SET TASK
Starting at the line that contains "Where should I click to: Save" and ending after the line that contains "[x=213, y=654]", rewrite these lines with "computer-use agent" replaced by "desktop agent" and nothing else changed.

[Click-target data]

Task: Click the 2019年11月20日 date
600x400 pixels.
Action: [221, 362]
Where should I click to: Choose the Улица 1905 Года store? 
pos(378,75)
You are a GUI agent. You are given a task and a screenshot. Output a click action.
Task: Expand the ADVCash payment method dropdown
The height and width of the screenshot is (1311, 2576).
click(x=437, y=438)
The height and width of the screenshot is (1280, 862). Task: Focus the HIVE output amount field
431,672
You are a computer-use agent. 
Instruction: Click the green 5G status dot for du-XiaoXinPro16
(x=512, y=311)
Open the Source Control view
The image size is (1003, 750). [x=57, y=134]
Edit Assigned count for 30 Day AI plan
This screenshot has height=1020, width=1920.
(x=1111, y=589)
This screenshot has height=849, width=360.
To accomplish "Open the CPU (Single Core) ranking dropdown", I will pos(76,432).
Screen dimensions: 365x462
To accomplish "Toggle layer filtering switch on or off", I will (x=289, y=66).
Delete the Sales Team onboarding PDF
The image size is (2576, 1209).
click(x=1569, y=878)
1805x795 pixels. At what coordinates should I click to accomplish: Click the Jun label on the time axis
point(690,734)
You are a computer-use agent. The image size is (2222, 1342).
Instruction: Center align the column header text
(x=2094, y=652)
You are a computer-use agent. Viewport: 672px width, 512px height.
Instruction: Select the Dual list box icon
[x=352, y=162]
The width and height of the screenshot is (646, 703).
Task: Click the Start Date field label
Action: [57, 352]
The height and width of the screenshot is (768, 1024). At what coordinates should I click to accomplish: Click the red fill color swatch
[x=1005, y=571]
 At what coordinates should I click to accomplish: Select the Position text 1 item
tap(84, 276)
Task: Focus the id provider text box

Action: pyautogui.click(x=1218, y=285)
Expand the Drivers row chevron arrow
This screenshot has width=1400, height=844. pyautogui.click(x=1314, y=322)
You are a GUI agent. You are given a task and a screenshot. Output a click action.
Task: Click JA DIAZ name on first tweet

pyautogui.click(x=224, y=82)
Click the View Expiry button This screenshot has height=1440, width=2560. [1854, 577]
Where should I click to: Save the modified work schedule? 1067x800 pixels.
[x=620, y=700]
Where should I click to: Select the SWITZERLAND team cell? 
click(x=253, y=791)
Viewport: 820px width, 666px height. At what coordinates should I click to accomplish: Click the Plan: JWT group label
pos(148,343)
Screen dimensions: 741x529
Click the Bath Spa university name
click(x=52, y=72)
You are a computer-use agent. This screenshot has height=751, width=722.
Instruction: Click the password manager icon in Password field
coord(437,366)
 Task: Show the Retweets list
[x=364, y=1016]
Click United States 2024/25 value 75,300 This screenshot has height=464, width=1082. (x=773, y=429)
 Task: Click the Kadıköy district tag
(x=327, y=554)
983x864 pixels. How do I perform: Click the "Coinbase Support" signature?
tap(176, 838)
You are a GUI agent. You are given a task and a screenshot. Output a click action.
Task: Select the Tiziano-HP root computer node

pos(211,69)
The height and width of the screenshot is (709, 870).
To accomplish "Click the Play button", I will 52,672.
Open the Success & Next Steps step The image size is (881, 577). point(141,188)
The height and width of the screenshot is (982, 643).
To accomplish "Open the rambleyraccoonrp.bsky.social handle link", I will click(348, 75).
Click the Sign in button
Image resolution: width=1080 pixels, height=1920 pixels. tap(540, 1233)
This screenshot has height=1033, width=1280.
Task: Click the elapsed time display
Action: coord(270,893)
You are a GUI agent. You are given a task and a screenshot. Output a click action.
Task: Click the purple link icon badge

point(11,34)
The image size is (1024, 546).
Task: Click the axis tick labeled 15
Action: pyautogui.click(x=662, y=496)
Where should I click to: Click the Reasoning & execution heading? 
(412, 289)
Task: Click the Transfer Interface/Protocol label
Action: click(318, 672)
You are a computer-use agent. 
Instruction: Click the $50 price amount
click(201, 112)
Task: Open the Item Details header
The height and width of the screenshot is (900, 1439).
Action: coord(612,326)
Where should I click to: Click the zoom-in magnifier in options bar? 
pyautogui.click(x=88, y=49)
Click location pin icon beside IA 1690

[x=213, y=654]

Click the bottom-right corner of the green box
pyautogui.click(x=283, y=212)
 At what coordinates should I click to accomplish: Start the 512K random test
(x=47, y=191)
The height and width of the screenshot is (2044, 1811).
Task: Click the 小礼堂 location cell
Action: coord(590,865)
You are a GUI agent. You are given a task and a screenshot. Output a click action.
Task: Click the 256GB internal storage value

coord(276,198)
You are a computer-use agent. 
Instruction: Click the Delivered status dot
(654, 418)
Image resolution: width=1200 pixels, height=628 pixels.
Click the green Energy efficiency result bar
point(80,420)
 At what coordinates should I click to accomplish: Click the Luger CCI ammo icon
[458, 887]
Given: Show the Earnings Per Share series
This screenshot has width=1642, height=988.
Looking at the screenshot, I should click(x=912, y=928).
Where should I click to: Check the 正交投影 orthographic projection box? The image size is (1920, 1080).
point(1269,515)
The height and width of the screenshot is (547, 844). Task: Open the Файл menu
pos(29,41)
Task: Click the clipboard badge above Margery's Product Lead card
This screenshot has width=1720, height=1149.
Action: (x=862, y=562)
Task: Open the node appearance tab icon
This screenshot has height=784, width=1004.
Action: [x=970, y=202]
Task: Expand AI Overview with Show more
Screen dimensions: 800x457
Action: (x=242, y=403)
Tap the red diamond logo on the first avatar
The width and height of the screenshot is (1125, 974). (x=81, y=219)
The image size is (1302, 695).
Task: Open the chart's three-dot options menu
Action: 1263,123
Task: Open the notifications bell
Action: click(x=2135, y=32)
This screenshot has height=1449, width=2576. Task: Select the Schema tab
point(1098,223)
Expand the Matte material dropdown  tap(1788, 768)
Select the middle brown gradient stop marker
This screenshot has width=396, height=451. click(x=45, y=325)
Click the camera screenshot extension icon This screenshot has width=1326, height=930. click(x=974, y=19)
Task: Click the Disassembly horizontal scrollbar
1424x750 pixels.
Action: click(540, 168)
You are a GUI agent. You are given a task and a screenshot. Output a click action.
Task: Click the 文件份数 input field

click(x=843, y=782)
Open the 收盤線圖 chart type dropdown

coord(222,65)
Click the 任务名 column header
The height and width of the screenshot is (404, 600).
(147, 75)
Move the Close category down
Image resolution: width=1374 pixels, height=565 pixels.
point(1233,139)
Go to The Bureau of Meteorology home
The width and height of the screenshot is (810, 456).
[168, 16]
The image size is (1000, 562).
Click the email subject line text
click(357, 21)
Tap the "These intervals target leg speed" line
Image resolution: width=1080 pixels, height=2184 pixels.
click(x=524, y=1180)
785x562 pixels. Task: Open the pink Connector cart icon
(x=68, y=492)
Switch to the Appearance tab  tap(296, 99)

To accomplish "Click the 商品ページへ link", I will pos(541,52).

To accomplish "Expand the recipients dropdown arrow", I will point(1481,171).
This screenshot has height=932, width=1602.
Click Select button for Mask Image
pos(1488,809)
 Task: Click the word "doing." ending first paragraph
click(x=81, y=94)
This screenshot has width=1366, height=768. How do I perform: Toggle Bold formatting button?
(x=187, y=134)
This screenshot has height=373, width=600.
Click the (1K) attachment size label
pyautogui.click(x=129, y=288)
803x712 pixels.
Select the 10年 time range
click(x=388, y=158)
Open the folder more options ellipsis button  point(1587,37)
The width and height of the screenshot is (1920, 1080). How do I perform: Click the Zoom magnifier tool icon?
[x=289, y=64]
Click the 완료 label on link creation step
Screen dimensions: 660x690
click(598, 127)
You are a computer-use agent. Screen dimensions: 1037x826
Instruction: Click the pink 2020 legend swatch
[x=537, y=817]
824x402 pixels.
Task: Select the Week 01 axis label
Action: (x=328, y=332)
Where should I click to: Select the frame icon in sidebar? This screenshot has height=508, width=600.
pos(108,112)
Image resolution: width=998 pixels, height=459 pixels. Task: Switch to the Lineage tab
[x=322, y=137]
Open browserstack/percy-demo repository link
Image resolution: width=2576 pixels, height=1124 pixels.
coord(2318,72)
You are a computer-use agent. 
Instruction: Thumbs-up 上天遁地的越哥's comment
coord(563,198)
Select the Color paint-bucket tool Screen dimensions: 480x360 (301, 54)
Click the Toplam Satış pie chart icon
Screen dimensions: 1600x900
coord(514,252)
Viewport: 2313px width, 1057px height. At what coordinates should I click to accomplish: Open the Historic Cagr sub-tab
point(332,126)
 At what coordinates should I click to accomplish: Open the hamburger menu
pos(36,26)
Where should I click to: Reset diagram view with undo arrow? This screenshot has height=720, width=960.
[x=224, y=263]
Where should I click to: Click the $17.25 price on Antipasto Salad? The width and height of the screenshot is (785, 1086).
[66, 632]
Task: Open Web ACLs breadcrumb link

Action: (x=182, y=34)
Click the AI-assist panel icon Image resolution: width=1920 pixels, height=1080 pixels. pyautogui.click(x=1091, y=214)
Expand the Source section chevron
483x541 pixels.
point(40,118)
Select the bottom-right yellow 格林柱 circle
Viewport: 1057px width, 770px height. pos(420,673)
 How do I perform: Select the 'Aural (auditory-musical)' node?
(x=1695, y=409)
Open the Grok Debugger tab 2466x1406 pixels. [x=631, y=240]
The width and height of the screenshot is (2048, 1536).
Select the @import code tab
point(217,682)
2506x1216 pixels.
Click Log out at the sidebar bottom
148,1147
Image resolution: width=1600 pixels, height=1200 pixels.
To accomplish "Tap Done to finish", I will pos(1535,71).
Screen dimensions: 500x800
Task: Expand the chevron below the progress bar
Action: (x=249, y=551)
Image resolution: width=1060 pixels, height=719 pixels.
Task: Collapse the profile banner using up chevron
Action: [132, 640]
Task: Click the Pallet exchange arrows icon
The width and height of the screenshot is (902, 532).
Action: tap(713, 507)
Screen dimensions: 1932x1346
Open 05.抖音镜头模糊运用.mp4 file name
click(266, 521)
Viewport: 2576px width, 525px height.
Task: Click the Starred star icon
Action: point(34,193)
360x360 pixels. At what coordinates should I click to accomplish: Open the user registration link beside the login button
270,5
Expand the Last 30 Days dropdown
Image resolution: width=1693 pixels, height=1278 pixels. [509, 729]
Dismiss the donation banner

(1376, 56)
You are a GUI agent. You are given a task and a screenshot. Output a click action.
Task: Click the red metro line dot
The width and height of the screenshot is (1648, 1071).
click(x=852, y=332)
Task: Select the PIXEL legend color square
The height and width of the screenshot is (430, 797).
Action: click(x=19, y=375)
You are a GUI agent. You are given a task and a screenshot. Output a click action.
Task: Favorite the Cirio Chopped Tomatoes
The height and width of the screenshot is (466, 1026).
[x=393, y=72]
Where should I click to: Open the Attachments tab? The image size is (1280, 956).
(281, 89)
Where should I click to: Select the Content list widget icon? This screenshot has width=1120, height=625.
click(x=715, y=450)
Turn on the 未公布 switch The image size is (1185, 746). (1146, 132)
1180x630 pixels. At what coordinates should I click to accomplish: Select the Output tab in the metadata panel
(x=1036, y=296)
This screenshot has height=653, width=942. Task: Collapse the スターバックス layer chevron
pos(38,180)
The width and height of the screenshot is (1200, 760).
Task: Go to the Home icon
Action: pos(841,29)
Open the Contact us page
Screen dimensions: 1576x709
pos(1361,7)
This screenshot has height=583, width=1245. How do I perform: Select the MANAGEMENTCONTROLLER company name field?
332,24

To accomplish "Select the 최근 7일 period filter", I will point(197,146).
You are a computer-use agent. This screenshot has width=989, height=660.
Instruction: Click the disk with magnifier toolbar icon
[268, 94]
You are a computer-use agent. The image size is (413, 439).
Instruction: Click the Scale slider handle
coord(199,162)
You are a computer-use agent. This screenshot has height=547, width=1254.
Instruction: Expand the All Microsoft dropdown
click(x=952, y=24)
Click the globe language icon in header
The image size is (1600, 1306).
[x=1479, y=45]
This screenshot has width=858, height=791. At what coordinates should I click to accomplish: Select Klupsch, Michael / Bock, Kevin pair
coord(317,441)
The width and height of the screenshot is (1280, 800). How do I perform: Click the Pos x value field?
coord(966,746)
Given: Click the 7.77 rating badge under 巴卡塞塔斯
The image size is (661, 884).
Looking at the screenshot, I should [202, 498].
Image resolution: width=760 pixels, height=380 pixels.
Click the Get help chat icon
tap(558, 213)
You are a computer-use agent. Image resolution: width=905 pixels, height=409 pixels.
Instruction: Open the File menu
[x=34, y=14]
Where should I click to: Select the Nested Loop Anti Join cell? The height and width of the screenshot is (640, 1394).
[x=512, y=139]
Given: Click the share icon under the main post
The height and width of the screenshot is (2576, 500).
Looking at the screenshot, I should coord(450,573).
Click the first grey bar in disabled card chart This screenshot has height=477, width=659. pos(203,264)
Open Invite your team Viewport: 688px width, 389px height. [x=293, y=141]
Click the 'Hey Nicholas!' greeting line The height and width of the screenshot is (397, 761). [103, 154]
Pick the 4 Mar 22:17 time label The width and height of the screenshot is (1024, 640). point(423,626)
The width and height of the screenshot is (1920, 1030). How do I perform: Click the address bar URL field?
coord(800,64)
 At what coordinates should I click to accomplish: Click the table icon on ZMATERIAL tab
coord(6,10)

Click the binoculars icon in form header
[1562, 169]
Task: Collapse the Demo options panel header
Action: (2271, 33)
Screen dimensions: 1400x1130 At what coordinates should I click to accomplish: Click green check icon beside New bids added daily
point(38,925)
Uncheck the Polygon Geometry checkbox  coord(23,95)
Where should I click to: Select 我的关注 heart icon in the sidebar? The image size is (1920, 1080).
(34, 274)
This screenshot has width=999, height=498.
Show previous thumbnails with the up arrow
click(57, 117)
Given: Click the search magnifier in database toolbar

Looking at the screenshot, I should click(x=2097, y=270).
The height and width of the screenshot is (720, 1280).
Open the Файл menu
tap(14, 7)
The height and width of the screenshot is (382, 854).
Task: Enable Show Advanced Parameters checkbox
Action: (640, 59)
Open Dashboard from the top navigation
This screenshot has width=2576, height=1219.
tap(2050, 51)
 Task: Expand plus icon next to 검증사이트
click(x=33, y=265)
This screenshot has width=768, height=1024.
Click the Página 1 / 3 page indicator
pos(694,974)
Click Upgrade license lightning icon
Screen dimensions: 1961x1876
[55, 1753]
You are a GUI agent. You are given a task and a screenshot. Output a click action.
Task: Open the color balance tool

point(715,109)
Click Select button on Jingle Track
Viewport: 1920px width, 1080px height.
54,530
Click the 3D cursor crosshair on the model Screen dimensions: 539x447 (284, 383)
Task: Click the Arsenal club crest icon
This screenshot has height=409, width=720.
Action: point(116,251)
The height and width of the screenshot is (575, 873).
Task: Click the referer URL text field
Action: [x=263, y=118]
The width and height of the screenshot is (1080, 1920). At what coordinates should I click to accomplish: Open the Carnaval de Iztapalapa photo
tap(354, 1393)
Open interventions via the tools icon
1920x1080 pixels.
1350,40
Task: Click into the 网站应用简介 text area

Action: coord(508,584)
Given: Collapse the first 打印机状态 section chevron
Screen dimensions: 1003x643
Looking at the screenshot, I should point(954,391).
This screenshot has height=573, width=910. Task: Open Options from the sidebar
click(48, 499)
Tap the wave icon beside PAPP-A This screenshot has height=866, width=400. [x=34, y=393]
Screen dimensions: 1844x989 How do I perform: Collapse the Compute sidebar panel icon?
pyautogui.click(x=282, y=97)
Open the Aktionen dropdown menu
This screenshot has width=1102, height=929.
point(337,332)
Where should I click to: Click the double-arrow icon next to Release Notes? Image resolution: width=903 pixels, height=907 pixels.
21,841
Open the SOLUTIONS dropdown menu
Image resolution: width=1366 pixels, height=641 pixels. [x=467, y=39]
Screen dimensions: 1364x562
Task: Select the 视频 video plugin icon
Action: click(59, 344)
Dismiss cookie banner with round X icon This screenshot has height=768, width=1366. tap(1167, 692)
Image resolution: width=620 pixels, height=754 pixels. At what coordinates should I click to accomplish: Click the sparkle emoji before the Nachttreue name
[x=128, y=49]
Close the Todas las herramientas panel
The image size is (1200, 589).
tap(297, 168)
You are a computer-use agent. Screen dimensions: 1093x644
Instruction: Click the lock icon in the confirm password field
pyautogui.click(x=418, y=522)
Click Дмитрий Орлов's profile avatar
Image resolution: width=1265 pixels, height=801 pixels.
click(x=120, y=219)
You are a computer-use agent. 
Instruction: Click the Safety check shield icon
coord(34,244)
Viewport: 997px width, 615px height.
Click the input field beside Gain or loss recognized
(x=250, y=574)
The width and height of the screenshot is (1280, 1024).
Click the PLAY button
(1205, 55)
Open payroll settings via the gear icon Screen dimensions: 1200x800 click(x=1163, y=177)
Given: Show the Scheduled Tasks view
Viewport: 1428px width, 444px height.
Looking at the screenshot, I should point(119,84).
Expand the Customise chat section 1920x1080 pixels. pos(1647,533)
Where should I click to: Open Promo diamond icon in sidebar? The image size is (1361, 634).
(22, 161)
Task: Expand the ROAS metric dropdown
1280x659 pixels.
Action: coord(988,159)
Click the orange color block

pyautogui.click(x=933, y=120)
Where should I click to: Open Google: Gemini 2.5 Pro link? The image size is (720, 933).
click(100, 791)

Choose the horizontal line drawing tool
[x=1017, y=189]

WRITTEN SOLUTION
Where should I click to: Save the modified work schedule? 1067x800 pixels.
[x=620, y=700]
Where should I click to: Select the SWITZERLAND team cell? 
click(x=253, y=791)
Viewport: 820px width, 666px height. At what coordinates should I click to accomplish: Click the Plan: JWT group label
pos(148,343)
Screen dimensions: 741x529
Click the Bath Spa university name
click(x=52, y=72)
You are a desktop agent. This screenshot has height=751, width=722.
Instruction: Click the password manager icon in Password field
coord(437,366)
 Task: Show the Retweets list
[x=364, y=1016]
Click United States 2024/25 value 75,300 This screenshot has height=464, width=1082. (x=773, y=429)
 Task: Click the Kadıköy district tag
(x=327, y=554)
983x864 pixels. How do I perform: Click the "Coinbase Support" signature?
tap(176, 838)
You are a GUI agent. You are given a task and a screenshot. Output a click action.
Task: Select the Tiziano-HP root computer node

pos(211,69)
The height and width of the screenshot is (709, 870).
To accomplish "Click the Play button", I will 52,672.
Open the Success & Next Steps step The image size is (881, 577). point(141,188)
The height and width of the screenshot is (982, 643).
To accomplish "Open the rambleyraccoonrp.bsky.social handle link", I will click(348, 75).
Click the Sign in button
Image resolution: width=1080 pixels, height=1920 pixels. tap(540, 1233)
This screenshot has height=1033, width=1280.
Task: Click the elapsed time display
Action: coord(270,893)
You are a GUI agent. You are given a task and a screenshot. Output a click action.
Task: Click the purple link icon badge

point(11,34)
The image size is (1024, 546).
Task: Click the axis tick labeled 15
Action: pyautogui.click(x=662, y=496)
Where should I click to: Click the Reasoning & execution heading? 
(412, 289)
Task: Click the Transfer Interface/Protocol label
Action: click(318, 672)
You are a desktop agent. 
Instruction: Click the $50 price amount
click(201, 112)
Task: Open the Item Details header
The height and width of the screenshot is (900, 1439).
Action: coord(612,326)
Where should I click to: Click the zoom-in magnifier in options bar? 
pyautogui.click(x=88, y=49)
Click location pin icon beside IA 1690

[x=213, y=654]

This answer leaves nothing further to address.